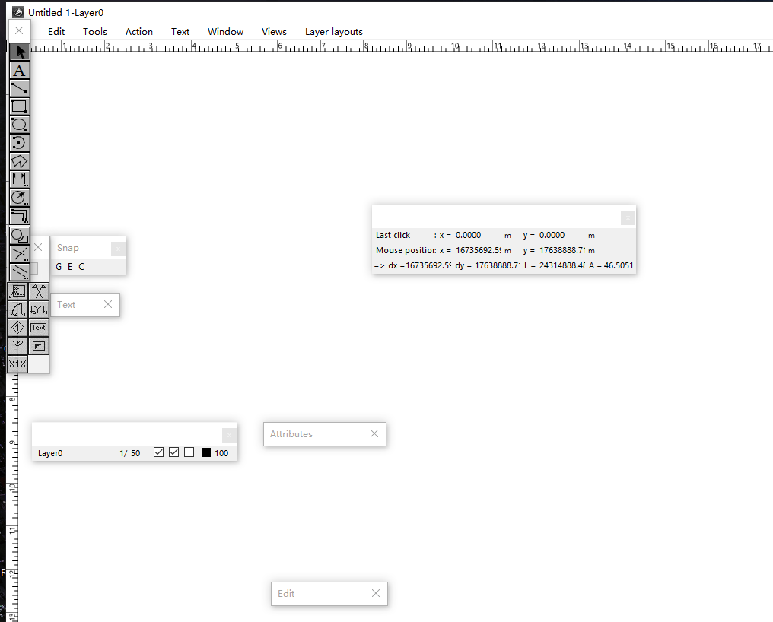The height and width of the screenshot is (622, 773).
Task: Toggle the second checked Layer0 checkbox
Action: click(173, 452)
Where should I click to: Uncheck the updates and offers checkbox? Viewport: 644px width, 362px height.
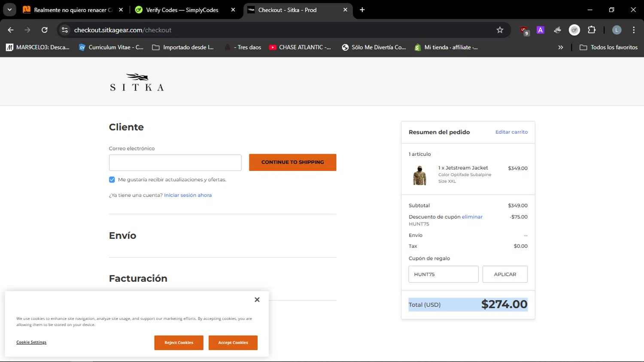coord(112,179)
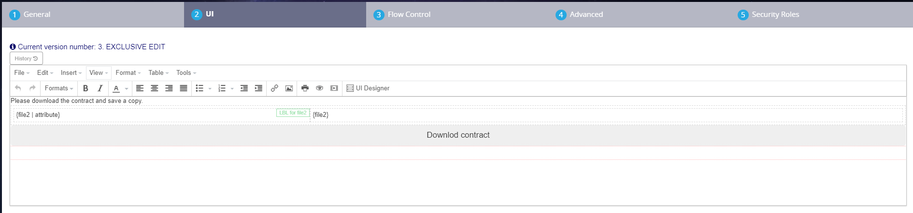Open the UI Designer
Screen dimensions: 913x213
coord(368,88)
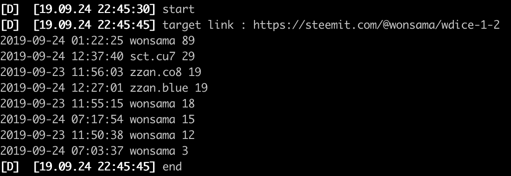The image size is (511, 176).
Task: Select the timestamp 2019-09-24 07:03:37
Action: click(62, 151)
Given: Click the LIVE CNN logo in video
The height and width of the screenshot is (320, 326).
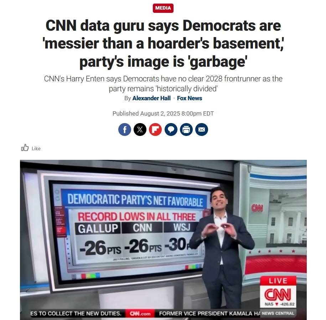Looking at the screenshot, I should coord(278,291).
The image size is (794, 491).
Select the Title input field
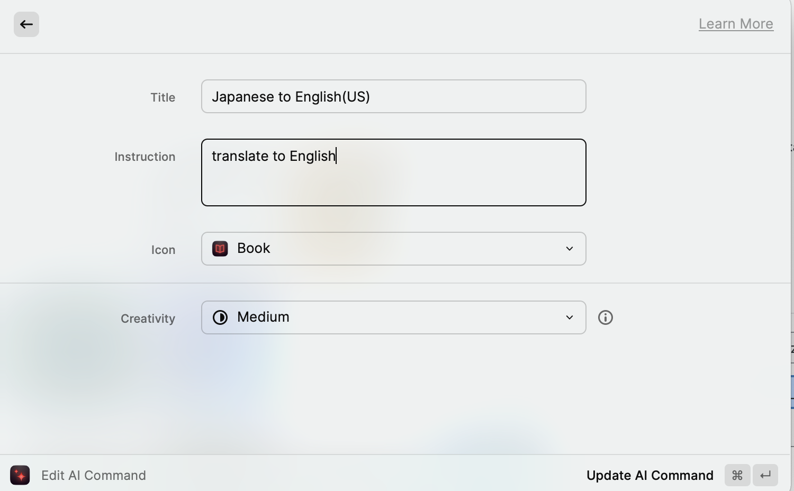coord(393,96)
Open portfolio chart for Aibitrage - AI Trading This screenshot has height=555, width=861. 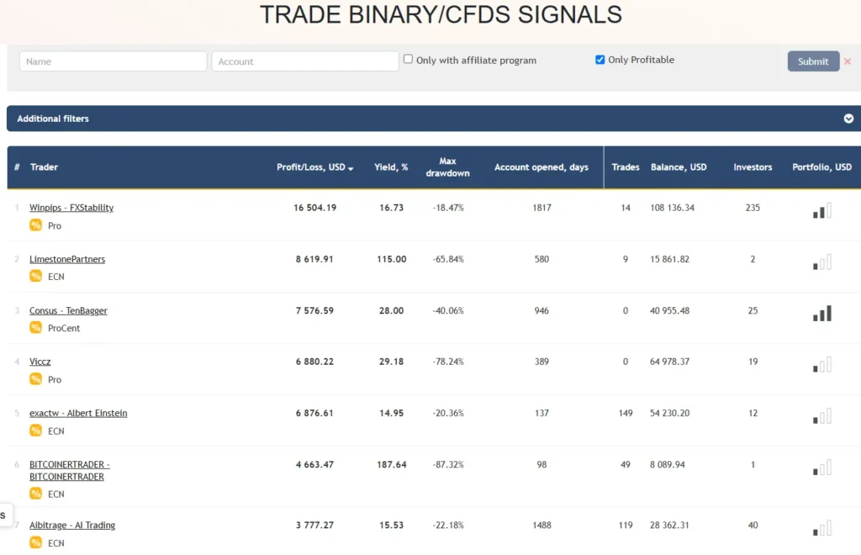point(821,529)
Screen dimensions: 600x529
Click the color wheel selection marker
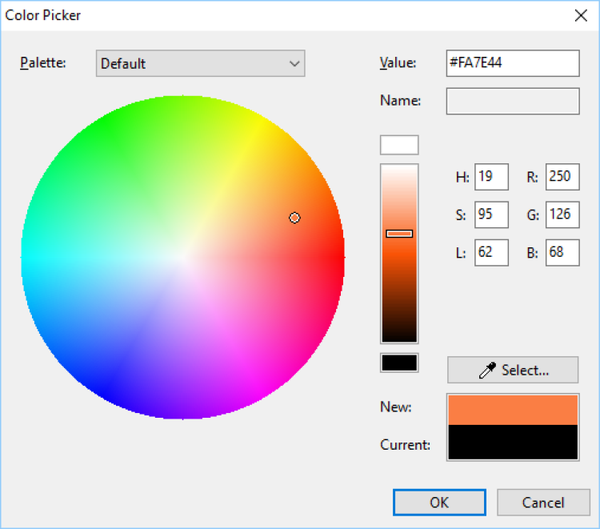[x=294, y=218]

▸ **What you should do**: Give back exactly the lines from the line with "Screen dimensions: 600x529" through the final line of the entries above, and keep pictures out of the copy.

▸ **Task output**:
Screen dimensions: 600x529
Click the color wheel selection marker
[x=294, y=218]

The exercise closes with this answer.